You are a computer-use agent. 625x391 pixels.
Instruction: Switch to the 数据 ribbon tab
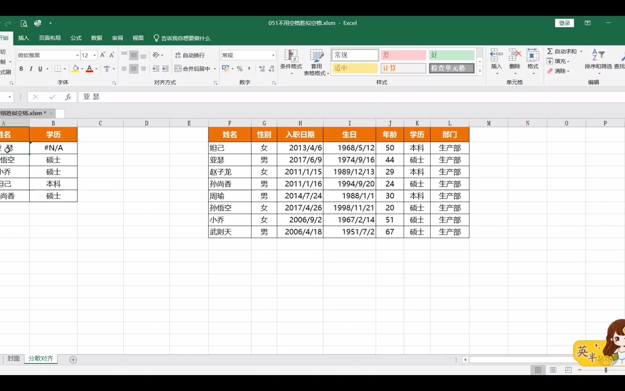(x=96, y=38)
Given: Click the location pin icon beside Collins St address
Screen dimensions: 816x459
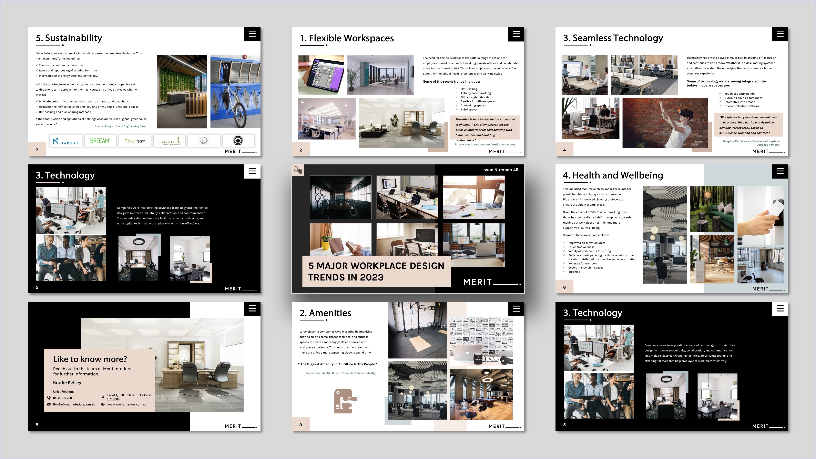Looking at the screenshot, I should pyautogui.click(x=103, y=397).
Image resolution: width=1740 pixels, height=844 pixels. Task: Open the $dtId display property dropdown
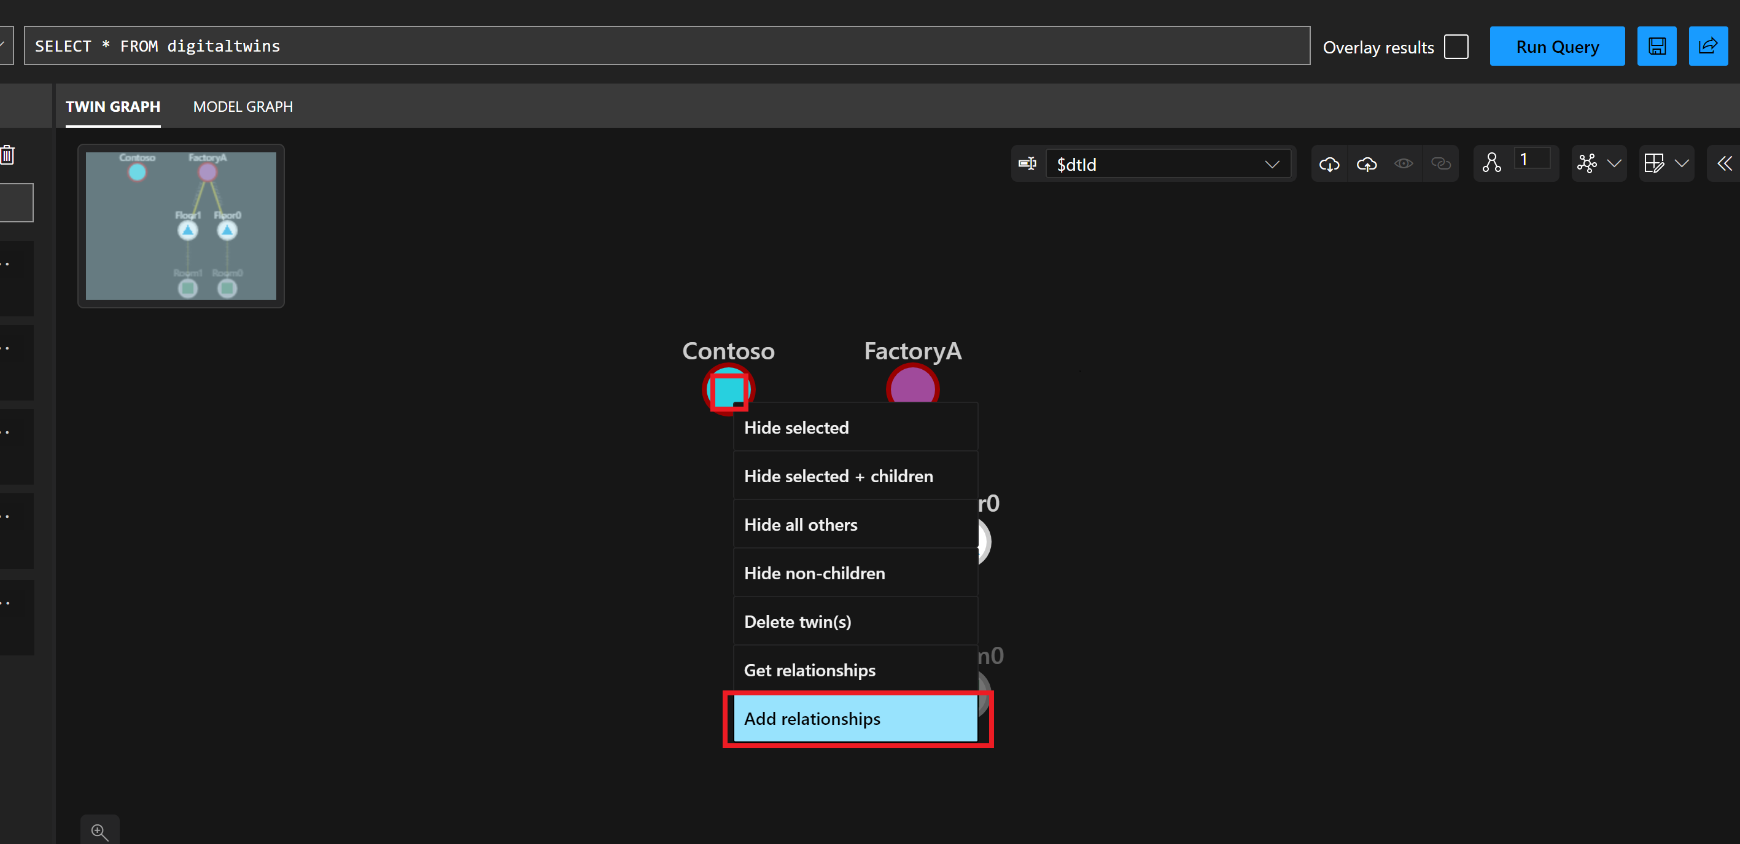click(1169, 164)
□ □ □
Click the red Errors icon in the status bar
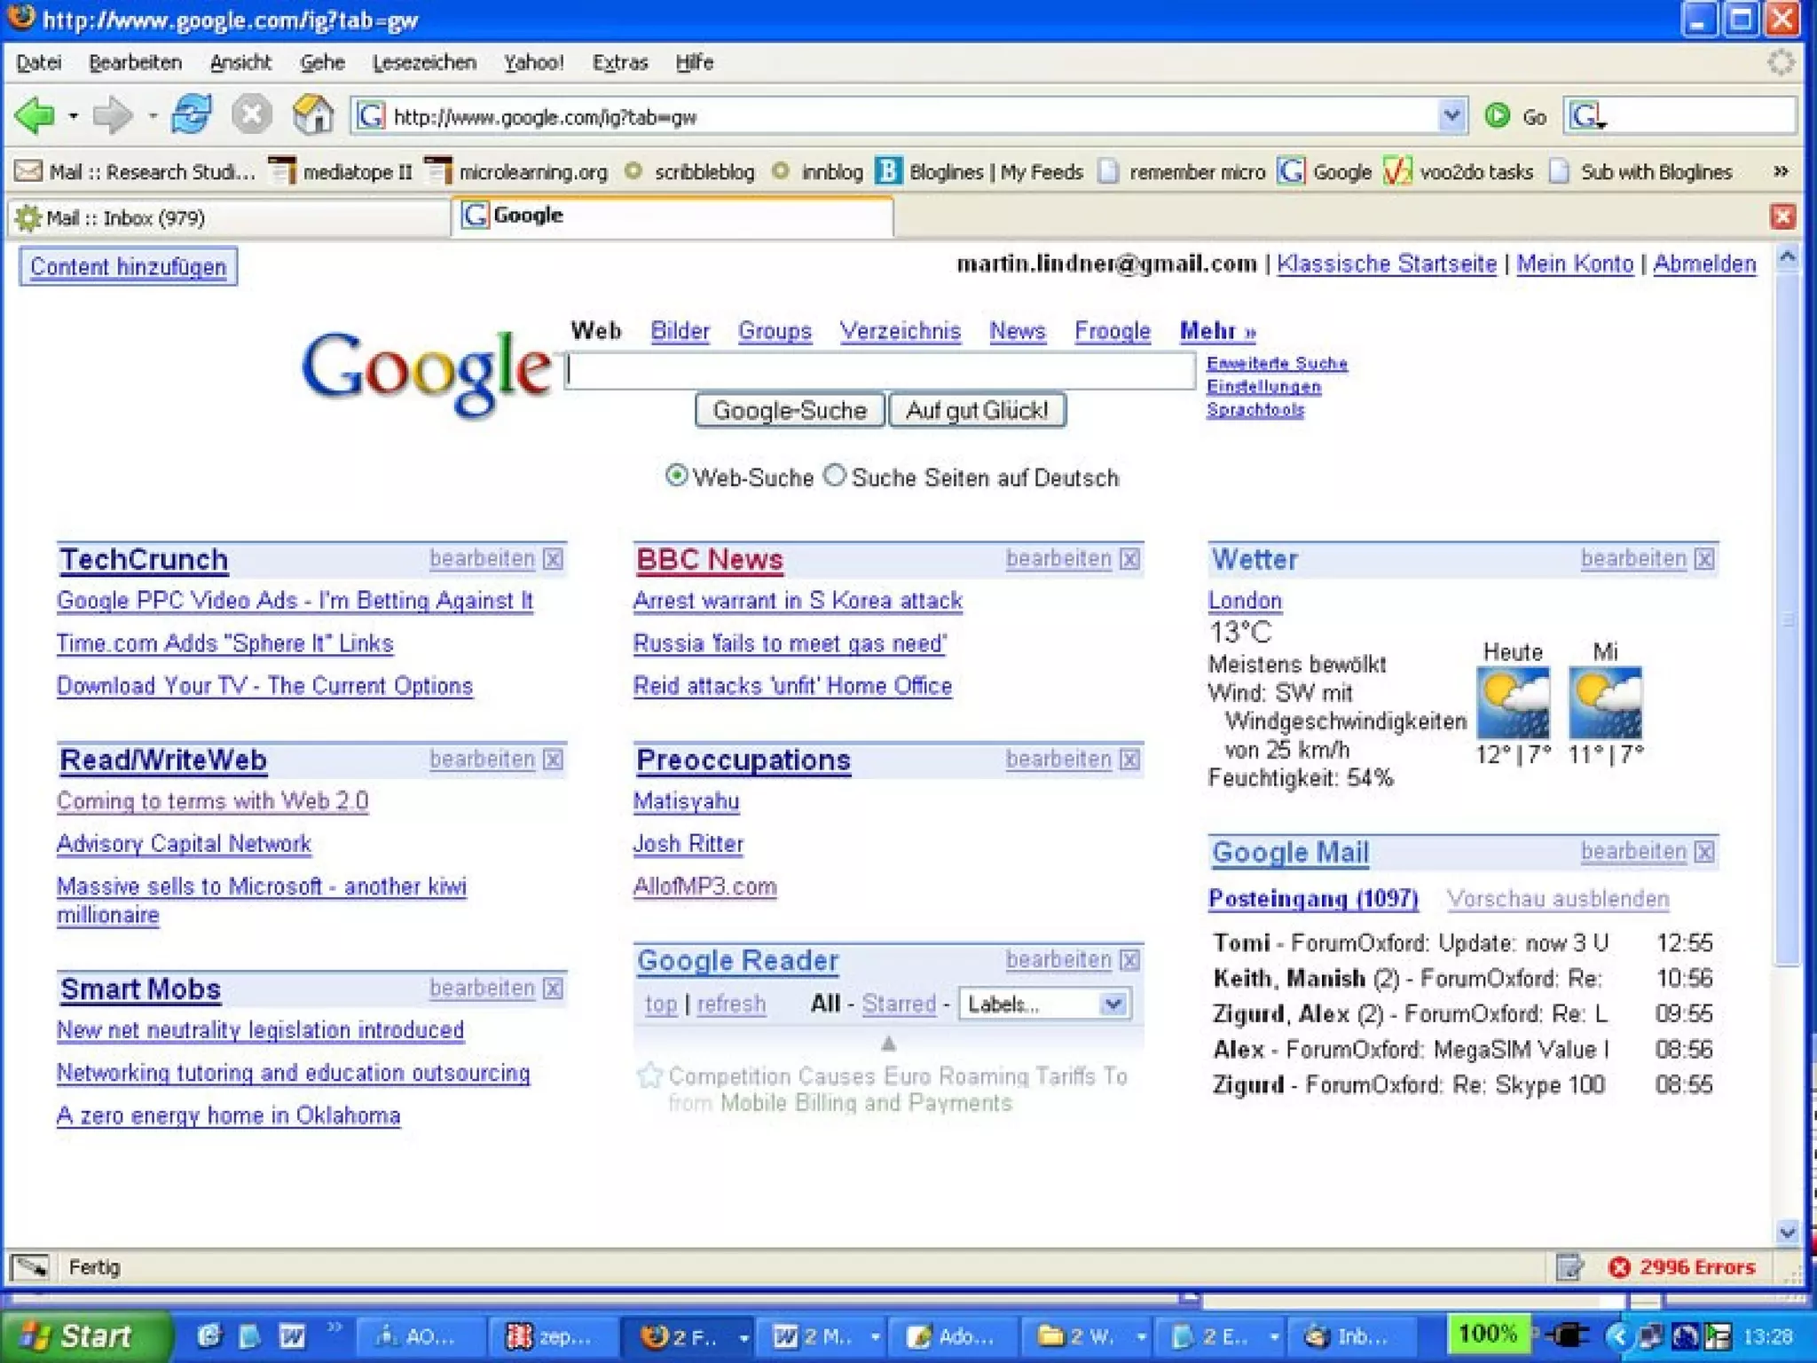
□ □ □
### Work item
Identify the lines in the records above that contain the word "icon", then state how many there are and nothing more.

### Expected answer
2